La Banque du Japon (Banque du Japon) a choisi de temporiser jeudi et maintenu en l'état sa batterie de mesures, décevant les fortes attentes des marchés face à une déflation tenace et une économie qui tourne au ralenti.

Aussitôt annoncé, ce statu quo a fait bondir le yen et chuter le Nikkei, indice vedette de la Bourse de Tokyo (-3,6% à la clôture).

La Banque du Japon était pourtant attendue au tournant après de nouvelles statistiques médiocres, sur fond d'essoufflement de la stratégie de relance «abenomics», lancée il y a plus de trois ans par le Premier ministre Shinzo Abe.

Sur les 41 économistes sondés par l'agence Bloomberg News, 23 misaient sur un nouvel assouplissement.

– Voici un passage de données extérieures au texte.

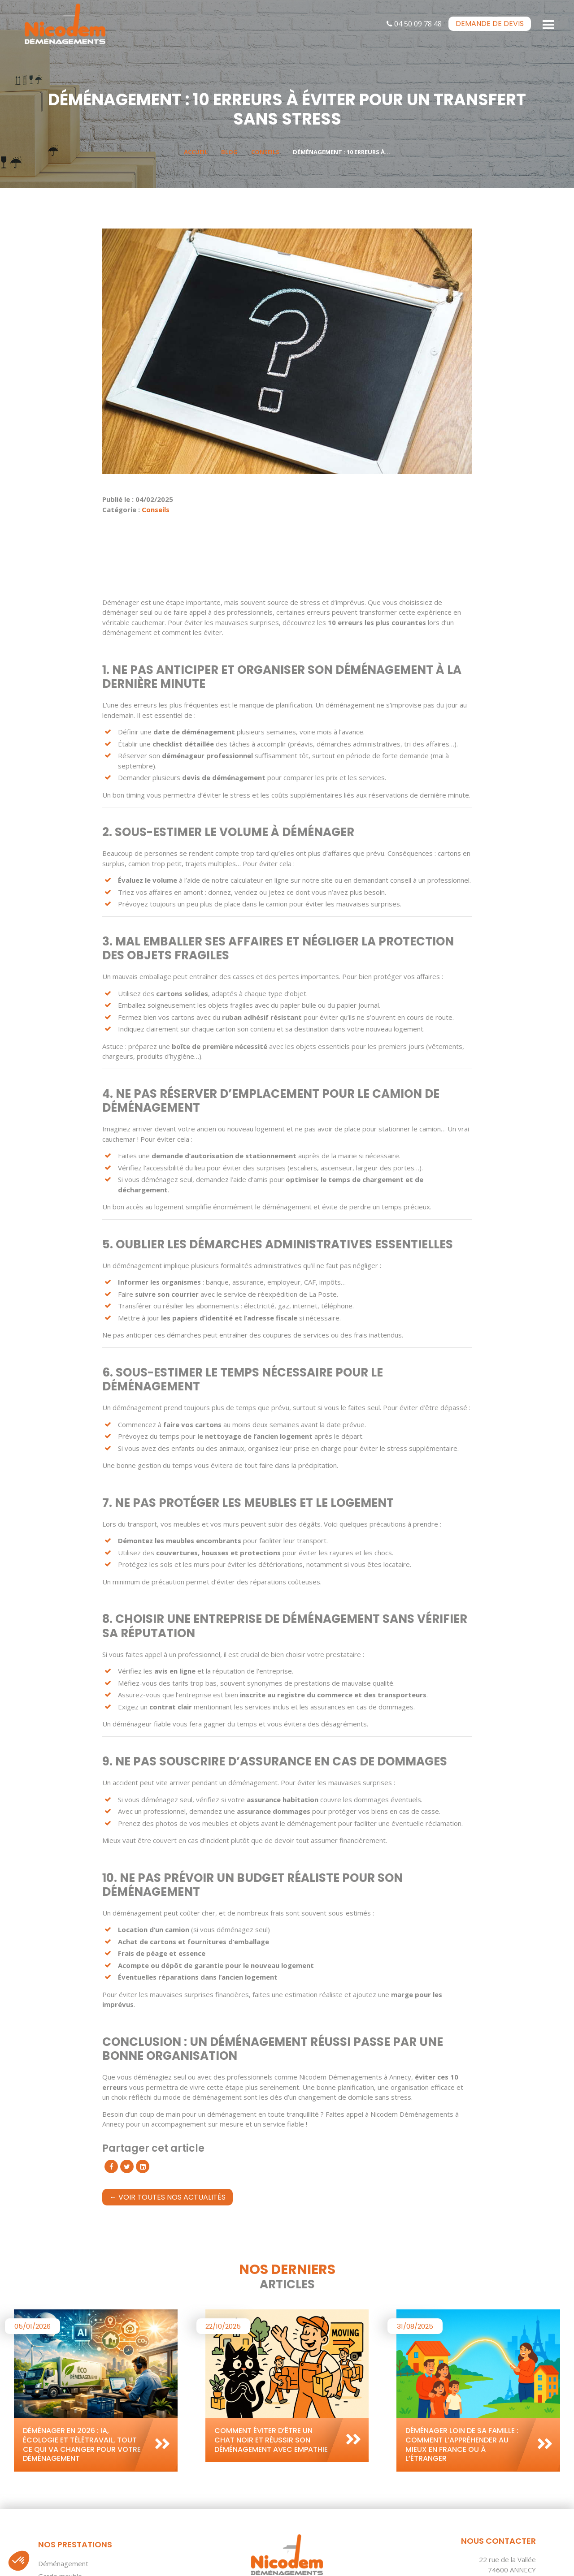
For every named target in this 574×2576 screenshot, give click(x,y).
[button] (19, 2561)
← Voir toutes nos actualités (167, 2197)
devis (490, 23)
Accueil (196, 152)
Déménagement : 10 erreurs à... (341, 152)
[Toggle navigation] (549, 24)
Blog (229, 152)
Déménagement (63, 2563)
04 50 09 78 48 (414, 24)
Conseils (265, 152)
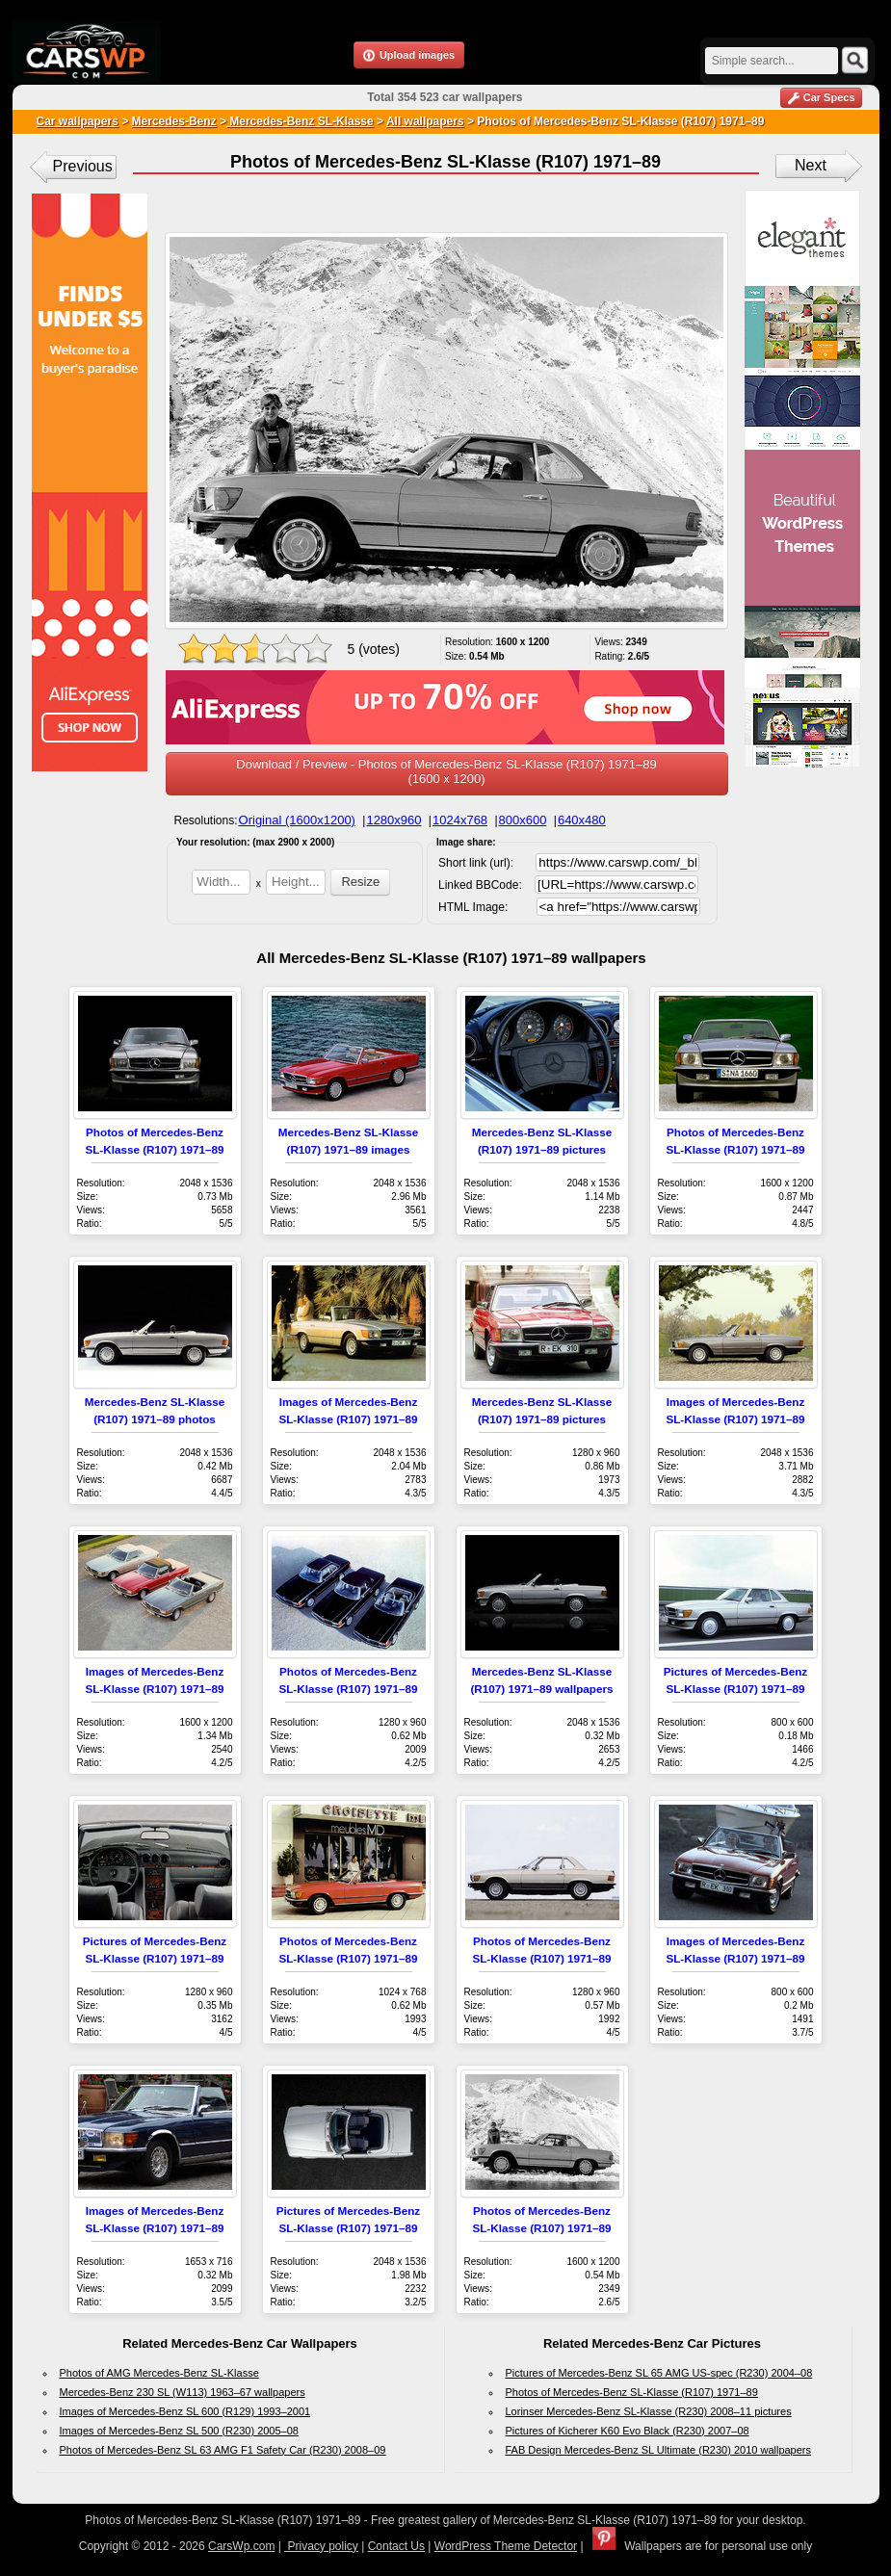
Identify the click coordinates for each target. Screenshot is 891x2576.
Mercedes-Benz (174, 121)
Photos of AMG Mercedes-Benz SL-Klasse (159, 2373)
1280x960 (393, 820)
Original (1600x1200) (297, 820)
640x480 (582, 820)
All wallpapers (425, 121)
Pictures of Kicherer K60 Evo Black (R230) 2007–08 (627, 2430)
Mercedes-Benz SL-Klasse (300, 121)
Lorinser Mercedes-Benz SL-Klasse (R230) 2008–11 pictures (649, 2411)
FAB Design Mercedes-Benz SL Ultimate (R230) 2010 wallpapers (659, 2450)
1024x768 (459, 820)
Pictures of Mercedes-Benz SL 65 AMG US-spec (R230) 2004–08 (659, 2373)
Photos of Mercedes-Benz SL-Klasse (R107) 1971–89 (632, 2392)
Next (810, 165)
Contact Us (396, 2546)
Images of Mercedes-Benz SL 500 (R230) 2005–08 (179, 2430)
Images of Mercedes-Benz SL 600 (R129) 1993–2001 (185, 2411)
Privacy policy (321, 2546)
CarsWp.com (241, 2546)
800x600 (523, 820)
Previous (83, 166)
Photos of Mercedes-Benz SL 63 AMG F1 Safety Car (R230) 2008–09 (223, 2450)
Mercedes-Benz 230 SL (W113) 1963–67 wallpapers (182, 2392)
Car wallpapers (77, 121)
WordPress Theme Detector (505, 2546)
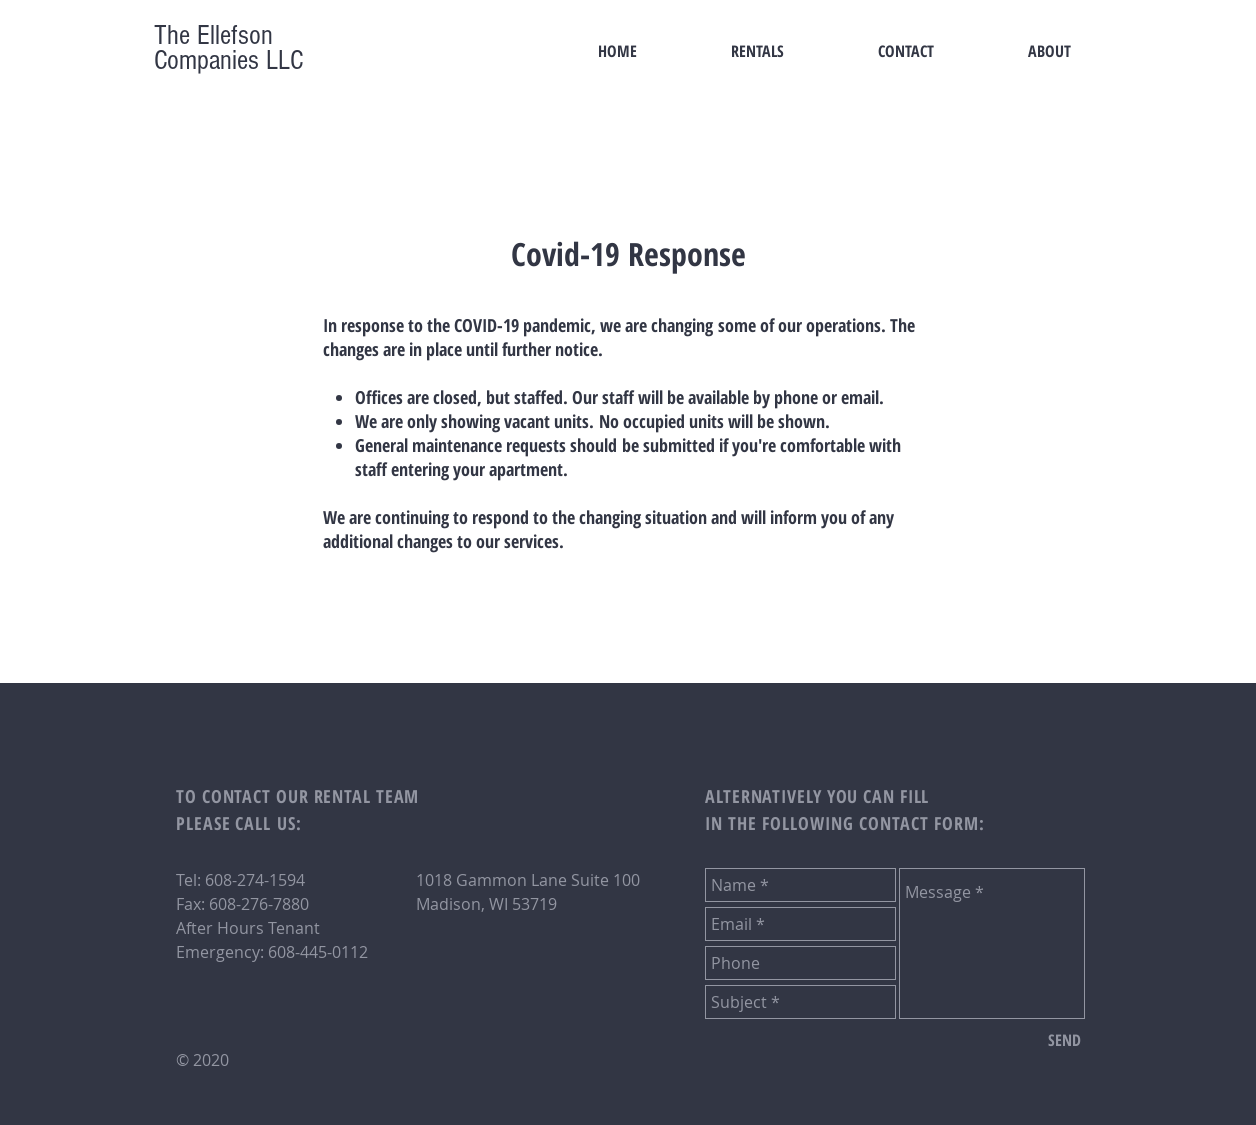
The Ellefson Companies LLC (228, 48)
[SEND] (1064, 1040)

Certains avaient prédit un abaissement du niveau des taux négatifs, instaurés fin janvier pour tenter d'inciter les banques à prêter de l'argent aux ménages et entreprises plutôt que de le déposer dans ses coffres. Mais ils sont maintenus à -0,1%.

Cette mesure, qui érode les marges des établissements financiers, s'est révélée «hautement impopulaire», sans parvenir à stopper le regain du yen - qui pénalise durement les entreprises exportatrices japonaises -, rappelaient les analystes de Natixis avant la décision.

Prête à agir

Une autre possibilité avait été évoquée: l'expansion du vaste programme d'achat d'actifs, principalement des obligations d'Etat. Las, le montant reste inchangé à 80.000 milliards de yens par an (quelque 640 milliards d'euros).

Cette option se heurtait à un problème de liquidités, selon Tobias Harris, qui précise que «la banque centrale détient déjà près de 36% de la dette publique».

«La Banque du Japon a apparemment pris le risque de décevoir les marchés», a réagi auprès de l'AFP Hideo Kumano, économiste de l'institut de recherche Dai-ichi Life. «Mais cela ne veut pas dire qu'elle n'adoptera pas de mesures supplémentaires».

Son gouverneur Haruhiko Kuroda a de fait répété en conférence de presse qu'il «n'hésiterait pas à agir si nécessaire», mais il a dit vouloir d'abord «évaluer les effets sur l'économie réelle de la politique de taux négatifs».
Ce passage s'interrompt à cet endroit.